Stored items from a collection:
──────────

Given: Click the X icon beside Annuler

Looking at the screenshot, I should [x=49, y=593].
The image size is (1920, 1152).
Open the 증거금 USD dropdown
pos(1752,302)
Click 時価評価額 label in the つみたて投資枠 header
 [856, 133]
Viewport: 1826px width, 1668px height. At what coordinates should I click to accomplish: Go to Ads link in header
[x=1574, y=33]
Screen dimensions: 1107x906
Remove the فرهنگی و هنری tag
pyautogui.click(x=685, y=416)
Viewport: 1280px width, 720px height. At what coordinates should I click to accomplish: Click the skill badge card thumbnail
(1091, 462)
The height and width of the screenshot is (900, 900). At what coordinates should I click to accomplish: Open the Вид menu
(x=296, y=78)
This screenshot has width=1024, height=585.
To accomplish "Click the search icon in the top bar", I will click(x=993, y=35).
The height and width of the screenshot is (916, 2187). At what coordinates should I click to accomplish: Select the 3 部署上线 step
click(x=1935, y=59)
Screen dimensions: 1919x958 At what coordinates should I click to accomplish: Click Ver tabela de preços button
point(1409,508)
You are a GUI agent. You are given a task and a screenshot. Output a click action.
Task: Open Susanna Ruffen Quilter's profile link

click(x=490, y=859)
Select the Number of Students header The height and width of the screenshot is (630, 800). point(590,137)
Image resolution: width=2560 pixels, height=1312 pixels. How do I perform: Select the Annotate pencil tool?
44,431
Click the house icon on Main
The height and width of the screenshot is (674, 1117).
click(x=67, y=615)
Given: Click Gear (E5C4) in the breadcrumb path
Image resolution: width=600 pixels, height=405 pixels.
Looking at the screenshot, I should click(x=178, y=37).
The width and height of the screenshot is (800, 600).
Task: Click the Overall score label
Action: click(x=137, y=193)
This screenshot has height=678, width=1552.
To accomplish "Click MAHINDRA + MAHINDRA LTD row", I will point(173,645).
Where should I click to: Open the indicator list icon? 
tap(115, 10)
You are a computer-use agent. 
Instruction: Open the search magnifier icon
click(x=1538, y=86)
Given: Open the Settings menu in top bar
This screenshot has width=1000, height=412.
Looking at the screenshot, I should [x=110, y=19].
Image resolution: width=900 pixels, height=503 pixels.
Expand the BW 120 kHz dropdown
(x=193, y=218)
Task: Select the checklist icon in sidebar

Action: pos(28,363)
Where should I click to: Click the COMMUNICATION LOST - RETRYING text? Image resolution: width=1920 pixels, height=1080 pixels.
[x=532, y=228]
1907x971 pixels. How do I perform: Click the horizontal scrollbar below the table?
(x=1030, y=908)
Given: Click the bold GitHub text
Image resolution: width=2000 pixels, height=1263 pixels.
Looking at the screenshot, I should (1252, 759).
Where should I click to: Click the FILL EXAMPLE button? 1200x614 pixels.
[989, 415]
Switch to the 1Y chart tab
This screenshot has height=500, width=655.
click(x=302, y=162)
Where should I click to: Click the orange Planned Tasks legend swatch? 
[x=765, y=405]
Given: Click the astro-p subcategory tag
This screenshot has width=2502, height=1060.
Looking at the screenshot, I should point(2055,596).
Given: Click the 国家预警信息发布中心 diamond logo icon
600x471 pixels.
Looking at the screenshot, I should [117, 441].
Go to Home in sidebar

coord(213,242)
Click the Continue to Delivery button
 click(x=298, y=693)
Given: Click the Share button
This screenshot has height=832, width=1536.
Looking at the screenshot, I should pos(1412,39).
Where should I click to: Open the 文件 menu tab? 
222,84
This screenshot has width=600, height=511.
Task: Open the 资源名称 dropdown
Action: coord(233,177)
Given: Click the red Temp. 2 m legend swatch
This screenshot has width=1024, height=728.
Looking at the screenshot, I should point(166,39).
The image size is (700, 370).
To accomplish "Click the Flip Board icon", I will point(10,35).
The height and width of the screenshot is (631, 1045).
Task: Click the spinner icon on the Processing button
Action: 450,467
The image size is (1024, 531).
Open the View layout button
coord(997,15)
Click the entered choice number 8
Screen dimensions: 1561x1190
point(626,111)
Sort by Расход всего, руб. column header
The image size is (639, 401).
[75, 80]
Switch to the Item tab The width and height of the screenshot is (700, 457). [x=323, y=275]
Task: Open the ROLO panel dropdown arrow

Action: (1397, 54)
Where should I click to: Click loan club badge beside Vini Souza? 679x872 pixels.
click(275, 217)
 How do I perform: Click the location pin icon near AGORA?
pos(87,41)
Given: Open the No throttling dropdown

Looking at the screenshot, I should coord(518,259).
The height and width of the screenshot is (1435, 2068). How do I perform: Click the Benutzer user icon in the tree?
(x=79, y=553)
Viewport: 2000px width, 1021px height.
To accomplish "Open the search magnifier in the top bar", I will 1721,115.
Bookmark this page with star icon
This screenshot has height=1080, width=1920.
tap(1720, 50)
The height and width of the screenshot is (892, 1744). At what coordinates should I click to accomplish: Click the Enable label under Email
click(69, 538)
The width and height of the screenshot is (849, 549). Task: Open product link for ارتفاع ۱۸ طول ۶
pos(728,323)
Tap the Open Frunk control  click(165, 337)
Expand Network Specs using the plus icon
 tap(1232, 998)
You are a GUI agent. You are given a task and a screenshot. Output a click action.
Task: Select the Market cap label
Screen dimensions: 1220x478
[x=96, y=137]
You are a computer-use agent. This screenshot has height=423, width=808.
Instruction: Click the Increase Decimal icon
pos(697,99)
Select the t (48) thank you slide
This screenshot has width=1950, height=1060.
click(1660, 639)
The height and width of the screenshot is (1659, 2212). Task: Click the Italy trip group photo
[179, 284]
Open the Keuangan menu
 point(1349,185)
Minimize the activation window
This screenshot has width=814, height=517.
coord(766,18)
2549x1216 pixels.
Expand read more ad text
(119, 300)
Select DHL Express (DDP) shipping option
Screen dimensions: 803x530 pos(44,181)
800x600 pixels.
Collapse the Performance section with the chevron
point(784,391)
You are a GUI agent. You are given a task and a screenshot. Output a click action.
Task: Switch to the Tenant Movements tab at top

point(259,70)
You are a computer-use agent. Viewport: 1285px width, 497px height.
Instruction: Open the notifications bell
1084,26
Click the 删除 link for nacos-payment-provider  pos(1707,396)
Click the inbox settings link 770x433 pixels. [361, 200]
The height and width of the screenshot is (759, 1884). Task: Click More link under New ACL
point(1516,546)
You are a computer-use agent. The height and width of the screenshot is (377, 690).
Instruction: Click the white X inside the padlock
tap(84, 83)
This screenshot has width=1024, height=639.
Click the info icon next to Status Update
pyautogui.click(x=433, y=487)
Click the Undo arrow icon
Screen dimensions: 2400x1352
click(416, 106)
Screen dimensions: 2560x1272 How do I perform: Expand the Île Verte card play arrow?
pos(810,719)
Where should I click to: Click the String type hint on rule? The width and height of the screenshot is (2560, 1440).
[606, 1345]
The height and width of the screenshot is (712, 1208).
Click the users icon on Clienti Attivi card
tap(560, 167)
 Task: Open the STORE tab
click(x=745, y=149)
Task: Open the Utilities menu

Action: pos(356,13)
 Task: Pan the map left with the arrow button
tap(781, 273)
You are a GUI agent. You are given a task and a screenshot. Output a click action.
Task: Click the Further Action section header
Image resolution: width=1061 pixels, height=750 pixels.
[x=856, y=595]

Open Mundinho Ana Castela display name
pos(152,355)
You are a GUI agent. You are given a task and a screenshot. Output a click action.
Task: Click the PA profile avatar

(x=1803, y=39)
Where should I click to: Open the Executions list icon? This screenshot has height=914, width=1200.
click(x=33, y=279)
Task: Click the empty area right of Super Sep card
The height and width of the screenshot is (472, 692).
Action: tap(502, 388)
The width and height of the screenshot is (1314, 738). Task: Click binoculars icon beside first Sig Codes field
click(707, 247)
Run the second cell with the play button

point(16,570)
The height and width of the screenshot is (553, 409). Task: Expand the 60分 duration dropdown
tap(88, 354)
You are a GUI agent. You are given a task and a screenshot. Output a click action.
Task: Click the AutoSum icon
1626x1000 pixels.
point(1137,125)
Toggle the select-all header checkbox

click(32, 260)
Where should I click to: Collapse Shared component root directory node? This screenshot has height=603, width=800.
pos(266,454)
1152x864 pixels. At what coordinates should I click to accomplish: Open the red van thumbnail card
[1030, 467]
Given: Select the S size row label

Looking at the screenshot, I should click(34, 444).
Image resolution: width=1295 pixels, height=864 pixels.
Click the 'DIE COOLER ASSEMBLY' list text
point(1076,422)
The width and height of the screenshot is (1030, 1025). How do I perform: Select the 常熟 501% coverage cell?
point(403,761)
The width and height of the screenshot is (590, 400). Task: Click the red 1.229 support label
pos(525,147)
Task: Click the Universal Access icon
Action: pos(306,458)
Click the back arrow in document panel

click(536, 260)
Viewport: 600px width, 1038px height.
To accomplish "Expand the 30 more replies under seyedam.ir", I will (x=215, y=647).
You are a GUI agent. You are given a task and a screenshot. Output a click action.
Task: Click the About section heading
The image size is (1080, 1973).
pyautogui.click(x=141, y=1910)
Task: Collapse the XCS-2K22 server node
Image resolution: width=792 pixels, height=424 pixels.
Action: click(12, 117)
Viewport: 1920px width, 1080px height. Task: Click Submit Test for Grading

──────────

== Exercise ==
Reproduce the records from their start through the line containing "pyautogui.click(x=685, y=416)", substituting "menu" for "dropdown" and leaving everything else unchanged.

== Answer in full ==
Given: Click the X icon beside Annuler

Looking at the screenshot, I should [x=49, y=593].
The image size is (1920, 1152).
Open the 증거금 USD menu
pos(1752,302)
Click 時価評価額 label in the つみたて投資枠 header
 [856, 133]
Viewport: 1826px width, 1668px height. At what coordinates should I click to accomplish: Go to Ads link in header
[x=1574, y=33]
Screen dimensions: 1107x906
Remove the فرهنگی و هنری tag
pyautogui.click(x=685, y=416)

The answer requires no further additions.